Work required: Give back exactly the lines of the entries below from the line with "This screenshot has height=475, width=735." to the line with "Click the Q1 2018 timeline dot", inclusive, and only those.

[Data excerpts]
□ □ □ □ □

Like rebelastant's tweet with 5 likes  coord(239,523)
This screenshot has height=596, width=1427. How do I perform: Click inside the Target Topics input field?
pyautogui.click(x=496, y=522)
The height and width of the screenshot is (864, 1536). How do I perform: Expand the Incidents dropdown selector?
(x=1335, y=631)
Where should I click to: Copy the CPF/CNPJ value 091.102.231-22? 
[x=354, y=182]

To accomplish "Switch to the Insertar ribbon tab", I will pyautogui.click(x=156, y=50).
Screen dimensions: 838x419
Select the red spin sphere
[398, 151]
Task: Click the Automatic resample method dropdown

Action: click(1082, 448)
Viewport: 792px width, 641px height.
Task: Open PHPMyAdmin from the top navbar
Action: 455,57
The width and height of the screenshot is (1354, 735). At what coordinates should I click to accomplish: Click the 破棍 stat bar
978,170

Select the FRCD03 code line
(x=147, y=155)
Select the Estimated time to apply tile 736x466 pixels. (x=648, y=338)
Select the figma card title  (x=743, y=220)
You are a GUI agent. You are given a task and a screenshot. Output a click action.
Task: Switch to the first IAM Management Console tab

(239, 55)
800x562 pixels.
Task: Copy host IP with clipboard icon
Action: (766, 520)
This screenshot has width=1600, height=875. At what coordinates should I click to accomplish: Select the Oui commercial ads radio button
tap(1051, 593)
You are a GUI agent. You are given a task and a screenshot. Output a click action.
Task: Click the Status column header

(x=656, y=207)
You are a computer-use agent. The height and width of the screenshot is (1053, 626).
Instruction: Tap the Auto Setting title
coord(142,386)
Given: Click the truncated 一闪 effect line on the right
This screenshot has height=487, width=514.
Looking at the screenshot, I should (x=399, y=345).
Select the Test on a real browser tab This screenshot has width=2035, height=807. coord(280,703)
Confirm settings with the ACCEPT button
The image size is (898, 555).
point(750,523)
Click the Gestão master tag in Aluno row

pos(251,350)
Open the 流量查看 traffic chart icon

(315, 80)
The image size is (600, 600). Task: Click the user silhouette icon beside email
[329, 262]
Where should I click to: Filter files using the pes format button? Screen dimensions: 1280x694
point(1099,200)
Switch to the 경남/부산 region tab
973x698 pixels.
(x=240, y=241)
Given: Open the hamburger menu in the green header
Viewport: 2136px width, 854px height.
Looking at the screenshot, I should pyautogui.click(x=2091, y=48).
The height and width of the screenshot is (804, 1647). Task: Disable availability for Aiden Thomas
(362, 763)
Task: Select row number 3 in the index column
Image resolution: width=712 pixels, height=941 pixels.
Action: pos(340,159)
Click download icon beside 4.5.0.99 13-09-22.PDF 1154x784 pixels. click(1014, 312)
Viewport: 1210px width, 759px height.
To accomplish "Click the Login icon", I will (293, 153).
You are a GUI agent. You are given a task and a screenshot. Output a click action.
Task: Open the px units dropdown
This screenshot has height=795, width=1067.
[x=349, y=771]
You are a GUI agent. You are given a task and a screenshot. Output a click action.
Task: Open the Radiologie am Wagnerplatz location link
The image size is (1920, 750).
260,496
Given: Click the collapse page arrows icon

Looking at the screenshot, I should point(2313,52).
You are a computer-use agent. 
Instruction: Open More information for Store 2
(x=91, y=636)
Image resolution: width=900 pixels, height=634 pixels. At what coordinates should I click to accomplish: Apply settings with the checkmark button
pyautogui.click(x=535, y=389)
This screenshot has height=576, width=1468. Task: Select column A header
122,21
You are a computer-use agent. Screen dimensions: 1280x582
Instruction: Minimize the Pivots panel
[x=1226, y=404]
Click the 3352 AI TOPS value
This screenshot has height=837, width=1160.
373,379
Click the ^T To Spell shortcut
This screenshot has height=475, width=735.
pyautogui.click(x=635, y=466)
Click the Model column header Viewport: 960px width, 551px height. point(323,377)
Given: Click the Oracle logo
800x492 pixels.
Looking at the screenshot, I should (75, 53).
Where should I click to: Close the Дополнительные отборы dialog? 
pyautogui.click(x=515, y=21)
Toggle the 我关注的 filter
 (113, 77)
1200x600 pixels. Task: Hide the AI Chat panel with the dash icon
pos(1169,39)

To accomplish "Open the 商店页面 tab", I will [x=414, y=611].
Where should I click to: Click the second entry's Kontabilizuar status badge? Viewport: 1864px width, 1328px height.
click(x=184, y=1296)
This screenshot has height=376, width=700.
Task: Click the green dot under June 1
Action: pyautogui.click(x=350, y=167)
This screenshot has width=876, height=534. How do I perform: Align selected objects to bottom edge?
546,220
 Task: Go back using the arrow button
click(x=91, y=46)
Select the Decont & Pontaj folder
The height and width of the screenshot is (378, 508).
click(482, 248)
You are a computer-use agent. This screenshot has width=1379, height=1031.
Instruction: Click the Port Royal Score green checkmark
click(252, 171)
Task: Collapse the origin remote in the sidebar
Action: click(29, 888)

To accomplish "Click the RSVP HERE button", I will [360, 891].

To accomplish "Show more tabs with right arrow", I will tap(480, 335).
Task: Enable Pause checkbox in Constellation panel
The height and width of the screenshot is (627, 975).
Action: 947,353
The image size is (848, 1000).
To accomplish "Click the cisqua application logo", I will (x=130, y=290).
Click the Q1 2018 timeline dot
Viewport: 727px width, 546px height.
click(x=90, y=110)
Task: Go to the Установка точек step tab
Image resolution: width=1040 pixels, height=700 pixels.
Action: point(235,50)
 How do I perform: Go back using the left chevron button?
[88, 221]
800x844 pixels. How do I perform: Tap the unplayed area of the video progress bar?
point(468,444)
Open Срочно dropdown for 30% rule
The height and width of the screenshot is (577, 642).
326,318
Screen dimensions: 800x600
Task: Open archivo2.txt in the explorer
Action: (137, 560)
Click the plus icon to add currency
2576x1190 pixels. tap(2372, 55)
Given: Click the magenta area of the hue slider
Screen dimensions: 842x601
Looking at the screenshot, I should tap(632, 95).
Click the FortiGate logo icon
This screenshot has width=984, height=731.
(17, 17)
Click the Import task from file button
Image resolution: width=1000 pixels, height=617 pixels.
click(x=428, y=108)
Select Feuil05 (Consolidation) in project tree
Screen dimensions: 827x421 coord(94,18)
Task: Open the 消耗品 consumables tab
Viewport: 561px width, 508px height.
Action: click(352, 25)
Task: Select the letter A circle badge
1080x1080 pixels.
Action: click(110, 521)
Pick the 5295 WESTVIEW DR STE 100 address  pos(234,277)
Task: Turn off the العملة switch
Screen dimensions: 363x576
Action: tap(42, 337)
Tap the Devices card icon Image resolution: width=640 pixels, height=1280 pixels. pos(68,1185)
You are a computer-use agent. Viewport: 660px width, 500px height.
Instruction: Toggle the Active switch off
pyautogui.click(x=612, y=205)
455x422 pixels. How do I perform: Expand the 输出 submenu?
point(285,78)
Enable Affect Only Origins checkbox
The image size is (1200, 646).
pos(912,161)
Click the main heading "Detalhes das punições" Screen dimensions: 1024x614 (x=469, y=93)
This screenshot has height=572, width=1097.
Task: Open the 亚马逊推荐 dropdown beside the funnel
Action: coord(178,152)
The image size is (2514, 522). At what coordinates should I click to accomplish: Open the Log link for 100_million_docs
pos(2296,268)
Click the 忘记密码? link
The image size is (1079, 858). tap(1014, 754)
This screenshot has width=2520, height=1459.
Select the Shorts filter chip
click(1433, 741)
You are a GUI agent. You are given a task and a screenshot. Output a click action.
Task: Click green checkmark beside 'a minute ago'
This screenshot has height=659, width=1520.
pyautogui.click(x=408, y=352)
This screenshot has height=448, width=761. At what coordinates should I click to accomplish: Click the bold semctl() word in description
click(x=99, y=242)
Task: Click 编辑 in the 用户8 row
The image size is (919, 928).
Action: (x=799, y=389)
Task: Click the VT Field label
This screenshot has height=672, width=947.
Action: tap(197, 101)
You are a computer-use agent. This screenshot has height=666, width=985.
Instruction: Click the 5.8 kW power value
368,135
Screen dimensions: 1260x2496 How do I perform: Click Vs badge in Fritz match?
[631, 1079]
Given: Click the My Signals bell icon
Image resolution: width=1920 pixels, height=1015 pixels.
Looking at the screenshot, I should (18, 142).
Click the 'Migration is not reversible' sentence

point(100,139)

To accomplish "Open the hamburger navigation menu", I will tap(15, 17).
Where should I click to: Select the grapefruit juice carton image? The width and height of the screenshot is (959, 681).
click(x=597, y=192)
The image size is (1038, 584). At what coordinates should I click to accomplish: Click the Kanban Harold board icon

□ □ □ □ □

Exercise result:
This screenshot has height=475, width=735.
pyautogui.click(x=635, y=466)
Click the Model column header Viewport: 960px width, 551px height. point(323,377)
Given: Click the Oracle logo
800x492 pixels.
Looking at the screenshot, I should (75, 53).
Where should I click to: Close the Дополнительные отборы dialog? 
pyautogui.click(x=515, y=21)
Toggle the 我关注的 filter
 (113, 77)
1200x600 pixels. Task: Hide the AI Chat panel with the dash icon
pos(1169,39)

To accomplish "Open the 商店页面 tab", I will [x=414, y=611].
Where should I click to: Click the second entry's Kontabilizuar status badge? Viewport: 1864px width, 1328px height.
click(x=184, y=1296)
This screenshot has height=376, width=700.
Task: Click the green dot under June 1
Action: pyautogui.click(x=350, y=167)
This screenshot has width=876, height=534. How do I perform: Align selected objects to bottom edge?
546,220
 Task: Go back using the arrow button
click(x=91, y=46)
Select the Decont & Pontaj folder
The height and width of the screenshot is (378, 508).
click(482, 248)
You are a computer-use agent. This screenshot has width=1379, height=1031.
Instruction: Click the Port Royal Score green checkmark
click(252, 171)
Task: Collapse the origin remote in the sidebar
Action: click(29, 888)

To accomplish "Click the RSVP HERE button", I will [360, 891].

To accomplish "Show more tabs with right arrow", I will tap(480, 335).
Task: Enable Pause checkbox in Constellation panel
The height and width of the screenshot is (627, 975).
Action: 947,353
The image size is (848, 1000).
To accomplish "Click the cisqua application logo", I will (x=130, y=290).
Click the Q1 2018 timeline dot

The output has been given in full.